§ STORED DATA:
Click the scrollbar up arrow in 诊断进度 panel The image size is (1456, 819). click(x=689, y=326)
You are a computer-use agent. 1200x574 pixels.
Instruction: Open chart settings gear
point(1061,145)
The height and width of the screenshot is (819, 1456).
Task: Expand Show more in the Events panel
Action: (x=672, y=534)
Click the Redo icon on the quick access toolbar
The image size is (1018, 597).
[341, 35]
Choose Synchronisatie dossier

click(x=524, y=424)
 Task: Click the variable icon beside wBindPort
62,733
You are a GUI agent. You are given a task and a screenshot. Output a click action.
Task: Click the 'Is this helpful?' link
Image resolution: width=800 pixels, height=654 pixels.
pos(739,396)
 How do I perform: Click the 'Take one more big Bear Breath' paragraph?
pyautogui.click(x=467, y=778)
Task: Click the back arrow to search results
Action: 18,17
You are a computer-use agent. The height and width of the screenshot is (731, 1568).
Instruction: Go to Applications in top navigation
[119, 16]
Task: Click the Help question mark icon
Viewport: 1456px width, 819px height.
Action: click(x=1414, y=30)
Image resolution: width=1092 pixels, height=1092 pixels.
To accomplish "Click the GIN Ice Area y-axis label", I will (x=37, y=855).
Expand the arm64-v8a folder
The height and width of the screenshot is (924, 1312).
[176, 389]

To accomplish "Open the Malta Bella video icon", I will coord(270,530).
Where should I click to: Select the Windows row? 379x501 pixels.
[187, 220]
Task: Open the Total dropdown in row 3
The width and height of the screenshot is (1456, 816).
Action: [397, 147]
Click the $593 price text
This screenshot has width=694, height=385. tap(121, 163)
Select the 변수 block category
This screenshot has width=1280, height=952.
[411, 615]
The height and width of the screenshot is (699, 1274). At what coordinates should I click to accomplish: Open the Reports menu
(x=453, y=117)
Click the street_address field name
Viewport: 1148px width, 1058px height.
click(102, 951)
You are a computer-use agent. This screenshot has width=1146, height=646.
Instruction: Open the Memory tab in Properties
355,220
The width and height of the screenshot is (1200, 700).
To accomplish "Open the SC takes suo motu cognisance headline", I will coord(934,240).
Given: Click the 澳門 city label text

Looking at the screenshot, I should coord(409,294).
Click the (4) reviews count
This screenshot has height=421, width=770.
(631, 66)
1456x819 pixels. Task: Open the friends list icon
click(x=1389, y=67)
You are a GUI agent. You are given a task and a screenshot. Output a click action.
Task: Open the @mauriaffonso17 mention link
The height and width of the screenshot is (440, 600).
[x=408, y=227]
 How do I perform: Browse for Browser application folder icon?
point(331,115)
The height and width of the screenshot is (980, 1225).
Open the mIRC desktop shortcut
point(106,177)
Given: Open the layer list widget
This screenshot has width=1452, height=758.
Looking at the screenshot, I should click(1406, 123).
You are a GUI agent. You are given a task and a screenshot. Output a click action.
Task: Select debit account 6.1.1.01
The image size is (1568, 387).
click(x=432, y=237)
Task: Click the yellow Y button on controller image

§ TASK STATEMENT: Gather every line from the entries above that contains the word "will".

§ ANSWER TO THIS PROBLEM:
To accomplish "Click the GIN Ice Area y-axis label", I will (x=37, y=855).
To accomplish "Open the Malta Bella video icon", I will coord(270,530).
To accomplish "Open the SC takes suo motu cognisance headline", I will coord(934,240).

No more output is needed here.